A huge shout out and thanks for all your hard work to Matt and Rose Shockey, Mr. Trevor and the entire crew that helped put on Shooters Symposium 2019. The Ranch TX looked nothing like it did last year and is well on its way to becoming a premier shooting facility (Picture “Wow” then add about X50 “Damnnnnnn” and you’ll start to get the idea.)
Facilities were great, food was awesome, and the hospitality was killer.
Thank you to all the event sponsors: Surefire, BE Meyers, Big Tex Outdoors, Chambers Custom Pistols, UNITY Tactical, Sons of Liberty Gun Works, VIKTOS Gear, Magpul, PHLSTER, Lead Faucet Tactical, Walther Arms, Vortex Optics, STI Pistols, Saddle River Range, Troy, UTM Munitions, Down Range Thermal, Dark Star Gear, and Bliss Tactical.
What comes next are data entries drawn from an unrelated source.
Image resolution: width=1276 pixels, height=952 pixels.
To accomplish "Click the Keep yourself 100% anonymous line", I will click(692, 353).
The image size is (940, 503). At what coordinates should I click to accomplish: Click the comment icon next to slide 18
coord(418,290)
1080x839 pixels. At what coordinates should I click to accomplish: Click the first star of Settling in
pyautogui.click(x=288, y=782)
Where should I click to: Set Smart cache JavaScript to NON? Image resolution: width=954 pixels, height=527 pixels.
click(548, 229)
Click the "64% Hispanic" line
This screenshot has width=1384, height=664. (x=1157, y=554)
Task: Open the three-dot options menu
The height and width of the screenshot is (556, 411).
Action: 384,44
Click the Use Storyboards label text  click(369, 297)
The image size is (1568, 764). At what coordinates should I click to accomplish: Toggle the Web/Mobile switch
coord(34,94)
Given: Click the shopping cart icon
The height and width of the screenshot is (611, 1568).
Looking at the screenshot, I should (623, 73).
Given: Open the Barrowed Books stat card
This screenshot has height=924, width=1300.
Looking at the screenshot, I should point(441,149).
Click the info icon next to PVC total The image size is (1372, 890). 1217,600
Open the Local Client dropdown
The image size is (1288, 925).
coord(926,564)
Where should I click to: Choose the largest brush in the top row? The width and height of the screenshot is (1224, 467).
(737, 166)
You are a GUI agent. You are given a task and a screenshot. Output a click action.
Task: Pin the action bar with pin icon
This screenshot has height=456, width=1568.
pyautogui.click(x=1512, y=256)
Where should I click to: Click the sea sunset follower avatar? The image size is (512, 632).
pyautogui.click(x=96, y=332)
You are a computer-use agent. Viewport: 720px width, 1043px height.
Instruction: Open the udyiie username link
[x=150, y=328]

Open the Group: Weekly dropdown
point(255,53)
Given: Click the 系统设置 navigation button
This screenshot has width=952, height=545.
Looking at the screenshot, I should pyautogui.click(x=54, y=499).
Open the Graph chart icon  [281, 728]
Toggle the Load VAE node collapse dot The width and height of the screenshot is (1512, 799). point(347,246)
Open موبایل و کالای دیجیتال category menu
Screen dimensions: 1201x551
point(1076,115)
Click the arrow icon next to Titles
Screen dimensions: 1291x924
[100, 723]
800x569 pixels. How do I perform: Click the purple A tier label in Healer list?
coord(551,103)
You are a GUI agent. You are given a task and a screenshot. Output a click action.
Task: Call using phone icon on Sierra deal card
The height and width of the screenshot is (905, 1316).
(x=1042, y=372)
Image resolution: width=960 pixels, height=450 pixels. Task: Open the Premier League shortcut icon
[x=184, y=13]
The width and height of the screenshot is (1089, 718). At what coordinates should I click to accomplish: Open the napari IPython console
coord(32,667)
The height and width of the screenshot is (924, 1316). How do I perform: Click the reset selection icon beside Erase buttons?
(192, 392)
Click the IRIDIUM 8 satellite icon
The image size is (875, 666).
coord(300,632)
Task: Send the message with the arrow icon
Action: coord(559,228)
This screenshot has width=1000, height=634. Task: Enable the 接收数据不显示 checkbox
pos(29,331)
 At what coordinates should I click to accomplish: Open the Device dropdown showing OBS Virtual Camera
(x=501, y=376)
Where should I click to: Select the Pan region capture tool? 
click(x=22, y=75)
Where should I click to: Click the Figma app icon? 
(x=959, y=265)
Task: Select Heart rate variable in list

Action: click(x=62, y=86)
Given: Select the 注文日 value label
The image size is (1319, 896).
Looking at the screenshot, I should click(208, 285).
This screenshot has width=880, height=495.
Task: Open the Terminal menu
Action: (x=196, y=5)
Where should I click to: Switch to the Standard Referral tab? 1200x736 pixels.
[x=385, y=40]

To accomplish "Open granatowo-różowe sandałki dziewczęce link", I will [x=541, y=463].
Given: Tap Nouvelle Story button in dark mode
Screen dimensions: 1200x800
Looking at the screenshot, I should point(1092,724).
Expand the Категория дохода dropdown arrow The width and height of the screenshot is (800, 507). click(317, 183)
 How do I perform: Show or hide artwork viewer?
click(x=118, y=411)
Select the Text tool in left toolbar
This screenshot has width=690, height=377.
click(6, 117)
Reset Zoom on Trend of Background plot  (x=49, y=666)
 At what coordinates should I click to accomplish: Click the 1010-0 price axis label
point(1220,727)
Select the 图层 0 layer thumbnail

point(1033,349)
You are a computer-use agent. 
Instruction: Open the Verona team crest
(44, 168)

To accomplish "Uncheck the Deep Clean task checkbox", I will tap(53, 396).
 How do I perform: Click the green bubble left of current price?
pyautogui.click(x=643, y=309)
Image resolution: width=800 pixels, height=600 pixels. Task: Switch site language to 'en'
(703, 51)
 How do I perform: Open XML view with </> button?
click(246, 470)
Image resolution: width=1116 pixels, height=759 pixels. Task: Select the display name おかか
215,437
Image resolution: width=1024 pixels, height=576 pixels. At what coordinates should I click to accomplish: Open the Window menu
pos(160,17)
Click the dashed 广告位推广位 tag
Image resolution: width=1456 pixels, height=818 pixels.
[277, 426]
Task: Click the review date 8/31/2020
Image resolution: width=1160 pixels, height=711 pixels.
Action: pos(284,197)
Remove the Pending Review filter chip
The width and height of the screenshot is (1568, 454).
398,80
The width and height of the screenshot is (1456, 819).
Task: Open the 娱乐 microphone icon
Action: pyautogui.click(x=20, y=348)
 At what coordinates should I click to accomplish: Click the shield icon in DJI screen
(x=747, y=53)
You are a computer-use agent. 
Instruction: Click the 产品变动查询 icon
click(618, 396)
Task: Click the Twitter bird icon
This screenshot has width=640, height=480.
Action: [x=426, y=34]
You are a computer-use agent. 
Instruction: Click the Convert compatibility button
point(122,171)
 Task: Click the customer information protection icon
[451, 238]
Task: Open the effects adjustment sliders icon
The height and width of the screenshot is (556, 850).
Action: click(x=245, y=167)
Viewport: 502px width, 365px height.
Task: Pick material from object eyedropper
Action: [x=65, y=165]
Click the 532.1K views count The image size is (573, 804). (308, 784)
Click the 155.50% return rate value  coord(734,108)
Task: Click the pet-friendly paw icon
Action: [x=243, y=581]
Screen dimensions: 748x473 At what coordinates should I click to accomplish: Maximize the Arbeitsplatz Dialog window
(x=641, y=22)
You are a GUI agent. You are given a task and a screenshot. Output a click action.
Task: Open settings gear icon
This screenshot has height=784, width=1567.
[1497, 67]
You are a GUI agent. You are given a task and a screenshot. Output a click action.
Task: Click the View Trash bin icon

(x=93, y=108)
Thank you to everyone who bought my T-shirt’s and Hoodies from BonFire. The sales from those are what helps me be able to attend events like this, I very much appreciate it. By the way, you all look amazing in your JaseWinner_ShootingSports gear…Amazing!
And last but certainly not least, thank you to my amazing Sponsors… this may not have been a competition but what I learned will no doubt help me become a better competitor and, more importantly, a better person: TUFF Products, Midwest Industries, Sentinel Concepts, Victory First, Primary and Secondary LLC, Dark Angel Medical, Overwatch Precision, GAT Marketing, Magpul Industries, Heathen Systems, Liberty Timbers LLC, 3Aces LLC, In Motion Targets, Pro Shot Products, Speedloaderz, AT Armor, and Taran Tactical Innovations. You all rock!
Now it’s back to school and time to start Drivers Ed… which means y’all may not want to hang out on Spokane streets and sidewalks for the next few months.